Tuesday, August 07, 2007

Gathering Spaces



Apartment buildings are strange, contradictory places. You've got dozens, maybe hundreds of human beings living in close proximity with each other. One might imagine that this physical proximity would produce a sense of community, or at the very least encourage the growth and development of relationship between fellow residents.

And yet the design of most apartment buildings discourages such relationships. Fire codes require multiple stairwells, and consequently it is far easier to slip out of a building rather than pass through a centrally located (and more commonly used) passageway. If the building has a garage, residents can zip down to the garage level, hop in their car, and never have to pass through a common area. Sound shielding between apartments reduces the chance that you might hear anything of your neighbor's life.

Some buildings have design elements that encourage community gathering. Laundry rooms, mail rooms, and lounges are chief among them. But do these spaces really help? I wonder. Apartment culture discourages meeting one's neighbors. The transience of residents doesn't help much.

Have you made any friends in an apartment building? Have you seen quality design in a building that encourages meeting fellow residents?

3 Comments:

Blogger Ed Kohler said...

The only times I've met co-apartment dwellers were times when I lived in buildings with either party rooms that got used for social parties or with pools.

2:28 AM  
Blogger Arthur Willoughby said...

The "Club Room" of our apartment building is right next door to our unit. We avoid it, however, because it's usually full of Neanderthals in backwards baseball caps (and barbed wire bicep tattoos) taking advantage of the free wireless Internet and watching baseball at full volume. Not my scene, man.

Every time I switch buildings I tell myself I'm going to meet the neighbors and thus (in theory) head off potential future problems at the pass.
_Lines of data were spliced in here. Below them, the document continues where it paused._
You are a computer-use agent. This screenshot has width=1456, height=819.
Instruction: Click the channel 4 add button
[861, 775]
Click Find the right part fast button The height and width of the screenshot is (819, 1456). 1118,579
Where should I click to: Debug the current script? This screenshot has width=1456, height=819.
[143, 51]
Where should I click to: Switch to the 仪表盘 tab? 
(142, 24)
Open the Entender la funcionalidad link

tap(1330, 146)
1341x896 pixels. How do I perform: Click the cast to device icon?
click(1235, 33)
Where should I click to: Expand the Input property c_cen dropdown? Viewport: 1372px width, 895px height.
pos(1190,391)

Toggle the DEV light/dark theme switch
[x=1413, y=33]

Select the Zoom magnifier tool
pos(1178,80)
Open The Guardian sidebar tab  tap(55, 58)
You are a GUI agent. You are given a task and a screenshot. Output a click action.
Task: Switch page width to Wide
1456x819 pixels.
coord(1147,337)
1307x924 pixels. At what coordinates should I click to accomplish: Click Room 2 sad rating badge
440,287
I never do, however, and then when there's a problem...last week's loud stereo, for instance...I'm forced to complain anonymously and "officially" rather than by knocking and casually saying "Hey, so-and-so...here's some brownies, could you keep it down?"

I've heard that nowadays, apartment buildings are hardly unique in the non-community feel. Many people in bona fide neighborhoods "commute" 20 miles to hang out with friends; people don't know their next-door neighbors anymore. Probably a manifestation of our suburban, spend-60-hours-per-week-at-work mentality.

10:49 AM  
Blogger Red said...

I find this interesting you post this particular train of thought after a wonderful evening out on the front lawn discussing the neighborhood, careers, and puppies. We are lucky to live where we do because the community fosters more intimate relationships -- more so than anywhere else I have lived.